Stated problem: Find every line in the listing below that contains the word "This", matching its capitalization exactly, and copy each of those lines.

Data:
::::

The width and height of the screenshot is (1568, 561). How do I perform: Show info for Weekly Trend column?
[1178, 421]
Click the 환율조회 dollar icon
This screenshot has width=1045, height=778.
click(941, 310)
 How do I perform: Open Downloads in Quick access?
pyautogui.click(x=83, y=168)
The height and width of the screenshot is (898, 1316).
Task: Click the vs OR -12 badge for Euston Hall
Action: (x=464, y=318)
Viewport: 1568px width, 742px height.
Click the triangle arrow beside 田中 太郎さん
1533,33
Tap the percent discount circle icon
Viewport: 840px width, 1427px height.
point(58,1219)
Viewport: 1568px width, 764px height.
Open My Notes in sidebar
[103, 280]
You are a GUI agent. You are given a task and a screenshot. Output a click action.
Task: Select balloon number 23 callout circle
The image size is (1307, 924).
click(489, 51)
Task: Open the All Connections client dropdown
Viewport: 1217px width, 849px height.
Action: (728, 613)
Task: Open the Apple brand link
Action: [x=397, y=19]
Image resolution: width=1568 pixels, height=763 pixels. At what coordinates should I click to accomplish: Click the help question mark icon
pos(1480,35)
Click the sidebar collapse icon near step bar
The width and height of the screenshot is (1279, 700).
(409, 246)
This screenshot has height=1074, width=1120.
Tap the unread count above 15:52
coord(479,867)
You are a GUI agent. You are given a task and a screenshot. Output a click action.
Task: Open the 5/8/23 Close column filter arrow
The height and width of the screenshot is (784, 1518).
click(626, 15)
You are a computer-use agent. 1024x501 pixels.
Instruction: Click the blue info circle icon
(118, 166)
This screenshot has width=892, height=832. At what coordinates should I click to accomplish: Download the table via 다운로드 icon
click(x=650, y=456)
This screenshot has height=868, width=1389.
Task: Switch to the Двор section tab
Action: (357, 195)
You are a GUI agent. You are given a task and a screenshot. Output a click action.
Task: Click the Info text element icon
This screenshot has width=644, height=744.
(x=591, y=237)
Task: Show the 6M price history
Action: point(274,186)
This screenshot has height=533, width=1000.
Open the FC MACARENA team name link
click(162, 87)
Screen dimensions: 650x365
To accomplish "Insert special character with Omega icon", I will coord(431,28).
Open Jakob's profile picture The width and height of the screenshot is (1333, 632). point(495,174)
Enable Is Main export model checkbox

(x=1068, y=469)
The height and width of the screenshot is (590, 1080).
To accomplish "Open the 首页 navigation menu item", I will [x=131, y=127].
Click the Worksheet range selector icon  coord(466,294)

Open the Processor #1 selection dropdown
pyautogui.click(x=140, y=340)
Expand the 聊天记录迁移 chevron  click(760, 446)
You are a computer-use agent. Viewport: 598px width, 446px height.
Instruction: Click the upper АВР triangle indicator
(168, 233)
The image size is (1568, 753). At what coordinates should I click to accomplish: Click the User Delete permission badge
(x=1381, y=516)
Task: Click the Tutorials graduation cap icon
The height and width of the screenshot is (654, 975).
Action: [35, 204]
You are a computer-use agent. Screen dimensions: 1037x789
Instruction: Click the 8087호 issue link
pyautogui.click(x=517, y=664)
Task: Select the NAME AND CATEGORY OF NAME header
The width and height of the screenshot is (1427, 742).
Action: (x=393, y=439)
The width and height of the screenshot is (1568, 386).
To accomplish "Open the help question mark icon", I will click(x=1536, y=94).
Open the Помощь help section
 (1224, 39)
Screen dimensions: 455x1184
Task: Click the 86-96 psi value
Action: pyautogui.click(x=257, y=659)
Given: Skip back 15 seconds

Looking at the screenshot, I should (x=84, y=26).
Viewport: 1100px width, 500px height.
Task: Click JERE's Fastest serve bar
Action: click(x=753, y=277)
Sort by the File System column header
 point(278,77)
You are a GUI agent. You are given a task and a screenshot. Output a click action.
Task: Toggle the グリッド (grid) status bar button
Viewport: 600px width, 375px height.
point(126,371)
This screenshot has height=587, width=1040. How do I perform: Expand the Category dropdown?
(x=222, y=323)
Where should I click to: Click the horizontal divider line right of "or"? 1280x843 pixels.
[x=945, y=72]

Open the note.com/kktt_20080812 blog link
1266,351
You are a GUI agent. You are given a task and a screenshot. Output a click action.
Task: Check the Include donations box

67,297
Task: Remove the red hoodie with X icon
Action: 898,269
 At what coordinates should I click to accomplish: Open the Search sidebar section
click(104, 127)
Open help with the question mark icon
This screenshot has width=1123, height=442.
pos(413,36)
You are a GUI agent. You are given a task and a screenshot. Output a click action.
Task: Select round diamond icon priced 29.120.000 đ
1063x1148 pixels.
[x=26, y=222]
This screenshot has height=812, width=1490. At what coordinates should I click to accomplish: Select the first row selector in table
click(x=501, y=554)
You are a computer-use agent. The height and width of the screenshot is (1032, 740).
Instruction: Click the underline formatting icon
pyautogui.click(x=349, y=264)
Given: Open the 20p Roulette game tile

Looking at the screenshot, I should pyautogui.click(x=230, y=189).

::::

Correct answer:
This screenshot has width=1045, height=778.
This screenshot has height=1074, width=1120.
This screenshot has width=892, height=832. At what coordinates should I click to accomplish: Download the table via 다운로드 icon
This screenshot has height=868, width=1389.
This screenshot has width=644, height=744.
This screenshot has height=533, width=1000.
This screenshot has height=587, width=1040. How do I perform: Expand the Category dropdown?
This screenshot has width=1123, height=442.
This screenshot has height=812, width=1490. At what coordinates should I click to accomplish: Select the first row selector in table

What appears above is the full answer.